Factos? Comecemos por um que nos chega dos Estados Unidos. Lula trabalhava num banco. As suas colegas de trabalho apresentavam-se com roupa pouco adequada à profissão e os quadros superiores estavam preocupados com isso. A empresa estaria a transmitir uma imagem de credibilidade? Lula pediu um tempo para preparar uma palestra sobre moda. O resultado foi muito positivo e a nova “imagem” do banco chamou a atenção de empresários de outros ramos que perguntavam como os seus administradores tinham conseguido tal mudança no modo das suas empregadas se apresentarem. Ao conhecerem o “segredo Lula”, pediam-na “emprestada” para dar conferências nas suas empresas, sempre com bons resultados. Com tais sucessos, Lula decidiu abandonar o seu trabalho no banco e montar uma agência de consultoria para formar e dar ideias para aumentar a credibilidade das empresas.
Com efeito, a moda deixou de ser um luxo reservado a elites ricas. Democratizou-se e entrou na vida quotidiana: no trabalho, na família, no desporto, no ócio…, na sociedade em geral. Não se limita a servir o gosto ou conforto pessoal; muito pelo contrário, tornou-se num instrumento de comunicação. O primeiro olhar para o outro pode ficar retido por particularidades da moda, seja pela elegância e bom gosto, seja pela provocação e exibicionismo. Hemingway gabava-se de – após estar muitos anos ausente da terra, no espaço – ser capaz de definir uma sociedade pelo modo de trajar das pessoas. Tinha razão.

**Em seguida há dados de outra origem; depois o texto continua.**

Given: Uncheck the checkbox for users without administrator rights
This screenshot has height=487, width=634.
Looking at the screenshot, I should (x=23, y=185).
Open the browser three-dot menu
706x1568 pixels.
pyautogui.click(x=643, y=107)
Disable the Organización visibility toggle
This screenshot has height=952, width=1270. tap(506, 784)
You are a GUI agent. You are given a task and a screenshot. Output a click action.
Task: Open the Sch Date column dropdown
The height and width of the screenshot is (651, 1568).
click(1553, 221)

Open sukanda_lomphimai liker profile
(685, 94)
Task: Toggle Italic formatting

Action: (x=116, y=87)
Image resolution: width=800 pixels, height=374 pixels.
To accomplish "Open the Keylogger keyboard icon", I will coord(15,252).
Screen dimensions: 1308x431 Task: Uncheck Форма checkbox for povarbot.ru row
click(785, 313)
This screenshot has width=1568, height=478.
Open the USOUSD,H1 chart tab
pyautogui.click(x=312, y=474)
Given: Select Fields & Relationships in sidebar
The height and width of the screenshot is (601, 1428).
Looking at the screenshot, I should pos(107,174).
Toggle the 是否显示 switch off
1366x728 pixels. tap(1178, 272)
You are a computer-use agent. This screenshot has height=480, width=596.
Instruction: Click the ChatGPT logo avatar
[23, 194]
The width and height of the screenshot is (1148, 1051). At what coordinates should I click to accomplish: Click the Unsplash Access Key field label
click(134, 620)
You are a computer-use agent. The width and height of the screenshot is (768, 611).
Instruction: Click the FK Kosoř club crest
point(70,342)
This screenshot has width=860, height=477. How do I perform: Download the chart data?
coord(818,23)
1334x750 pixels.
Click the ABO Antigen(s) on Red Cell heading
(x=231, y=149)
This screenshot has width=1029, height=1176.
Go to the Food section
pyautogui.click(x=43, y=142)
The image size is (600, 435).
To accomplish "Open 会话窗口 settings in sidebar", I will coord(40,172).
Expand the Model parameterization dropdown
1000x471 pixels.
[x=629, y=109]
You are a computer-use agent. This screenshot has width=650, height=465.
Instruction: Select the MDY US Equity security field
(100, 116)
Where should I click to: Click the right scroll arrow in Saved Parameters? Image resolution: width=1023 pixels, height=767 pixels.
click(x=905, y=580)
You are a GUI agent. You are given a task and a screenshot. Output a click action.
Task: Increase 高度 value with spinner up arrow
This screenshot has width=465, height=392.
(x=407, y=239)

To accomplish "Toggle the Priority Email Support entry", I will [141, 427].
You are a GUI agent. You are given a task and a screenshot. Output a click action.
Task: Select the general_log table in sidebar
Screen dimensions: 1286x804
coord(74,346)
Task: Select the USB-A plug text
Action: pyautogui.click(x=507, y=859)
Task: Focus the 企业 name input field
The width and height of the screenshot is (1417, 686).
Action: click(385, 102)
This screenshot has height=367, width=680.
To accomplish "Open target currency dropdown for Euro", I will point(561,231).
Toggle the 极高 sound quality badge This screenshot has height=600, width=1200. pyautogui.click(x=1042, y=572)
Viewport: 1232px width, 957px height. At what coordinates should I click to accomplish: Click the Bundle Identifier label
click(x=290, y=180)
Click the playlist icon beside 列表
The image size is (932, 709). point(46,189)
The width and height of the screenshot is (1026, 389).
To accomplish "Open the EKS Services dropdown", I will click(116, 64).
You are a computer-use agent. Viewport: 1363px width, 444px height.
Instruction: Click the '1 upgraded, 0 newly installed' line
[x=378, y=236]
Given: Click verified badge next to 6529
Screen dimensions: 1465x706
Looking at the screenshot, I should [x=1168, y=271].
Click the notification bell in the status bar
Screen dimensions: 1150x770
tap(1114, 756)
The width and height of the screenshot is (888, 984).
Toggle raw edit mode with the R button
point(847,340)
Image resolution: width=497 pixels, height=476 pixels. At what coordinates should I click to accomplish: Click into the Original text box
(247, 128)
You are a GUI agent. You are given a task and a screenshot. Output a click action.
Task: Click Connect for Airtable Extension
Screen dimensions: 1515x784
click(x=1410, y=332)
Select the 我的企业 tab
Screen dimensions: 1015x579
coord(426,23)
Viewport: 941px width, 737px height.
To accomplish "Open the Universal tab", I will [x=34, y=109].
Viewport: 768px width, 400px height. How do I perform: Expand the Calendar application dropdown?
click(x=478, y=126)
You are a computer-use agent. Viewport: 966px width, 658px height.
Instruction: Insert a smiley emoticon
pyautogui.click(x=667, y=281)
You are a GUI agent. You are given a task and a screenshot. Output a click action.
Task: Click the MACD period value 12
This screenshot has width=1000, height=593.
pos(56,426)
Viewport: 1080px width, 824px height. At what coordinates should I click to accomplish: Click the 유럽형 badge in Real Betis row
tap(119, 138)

As empresas sentiram já os riscos de uma moda que lhes rouba credibilidade e procuram dar uma primeira imagem de seriedade, laboriosidade, eficiência, honestidade, delicadeza, discrição, atenção… As famílias também estão a beneficiar desta primavera na moda e, com elas, a sociedade em geral.
É natural que a mulher, com a sua sensibilidade e gosto pelo belo e pelo pormenor, contribua com um “toque de inspiração” nos âmbitos em que se move: família, desporto, trabalho…e moda. Mas deve arranjar-se, sempre, de modo credível: dando uma imagem de pessoa que está no trabalho e não na praia, em casa e não num baile, na universidade e não num bar, etc.
Uma estudante perguntava ao capelão da sua universidade como poderia agradar mais ao seu namorado. A resposta foi: “Descendo a saia 20 centímetros. Se o respeitares mais, também ele te respeitará”.
Espero que esta primavera na moda suscite conversas “primaveris”, isto é, cheias de dinamismo, cor e entusiasmo, em ambientes juvenis e familiares, que venham a produzir os frutos aromáticos de famílias unidas “até que a morte os separe”, e empresas cheias de…resultados positivos.